COMPITO DA SVOLGERE ▸
Secondo il brano sulle elezioni comunali, perché anche a livello locale non avviene il passaggio da una competizione fra coalizioni a una fra singoli partiti? Spiegalo in non più di tre frasi.

Di questi 18 comuni, 9 vedono la ricandidatura del sindaco uscente. I nomi più eclatanti sono Virginio Merola a Bologna, Luigi de Magistris a Napoli, Piero Fassino a Torino e Massimo Zedda a Cagliari. Passando ad un’analisi più generale dell’offerta politica nei 26 capoluoghi, è interessante confrontare i dati di liste, candidati e coalizioni con la precedente tornata del 2011. Il 2011 aveva segnato, pur in presenza di una logica di competizione fondamentalmente bipolare, un netto aumento della frammentazione rispetto al passato, sia in termini di candidati (da 5,5 di media a 8) che di liste (da 5 a 9,3) (Emanuele e Paparo 2011) [5]. Visto l’avvenuto passaggio dal bipolarismo che ha caratterizzato la Seconda Repubblica alla nuova fase tripolare emersa dopo le politiche 2013 sia a livello nazionale (Chiaramonte e Emanuele 2014) che regionale (Tronconi 2015), ci si sarebbe potuti attendere un radicale cambiamento della configurazione dell’offerta nel 2016 rispetto al 2011, con un incremento della frammentazione in termini di candidati sindaco e una diminuzione delle liste a sostegno di ciascuno di loro. In altri termini, si potrebbe immaginare il passaggio, anche a li vello locale, da una competizione fra coalizioni ad una fra singoli partiti. Eppure, due disincentivi sistemici impediscono tale trasformazione: il sistema elettorale comunale, che spinge i partiti a coalizzarsi per raggiungere il premio di maggioranza, e la presenza del voto di preferenza, che incentiva la moltiplicazione delle liste e la corsa dei partiti ad accaparrarsi quante più alleanze possibili con i ras locali del voto (Emanuele e Marino 2015). È possibile che questi disincentivi influenzino la situazione di partenza, che risulta per certi versi essere molto simile al 2011, sia in termini di candidati sindaco (8 di media nelle 26 città, esattamente come nel 2011), sia di liste in competizione (20,4 di media contro le 21,6 del 2011).

DATI FORNITI ▸
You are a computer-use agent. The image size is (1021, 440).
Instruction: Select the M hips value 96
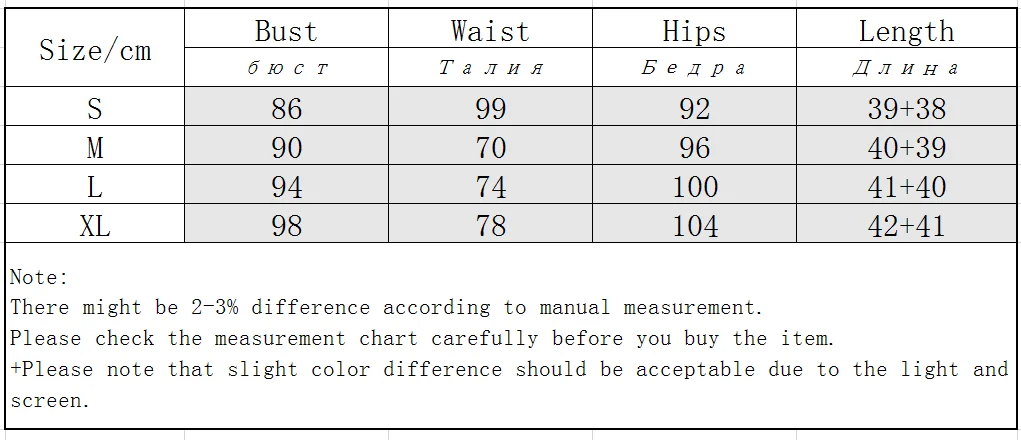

SOLUZIONE DELL'ESERCIZIO ▸
Il passaggio è impedito da due disincentivi sistemici. Il sistema elettorale comunale spinge i partiti a coalizzarsi per raggiungere il premio di maggioranza. Il voto di preferenza incentiva invece la moltiplicazione delle liste e la corsa dei partiti ad accaparrarsi quante più alleanze possibili con i ras locali del voto.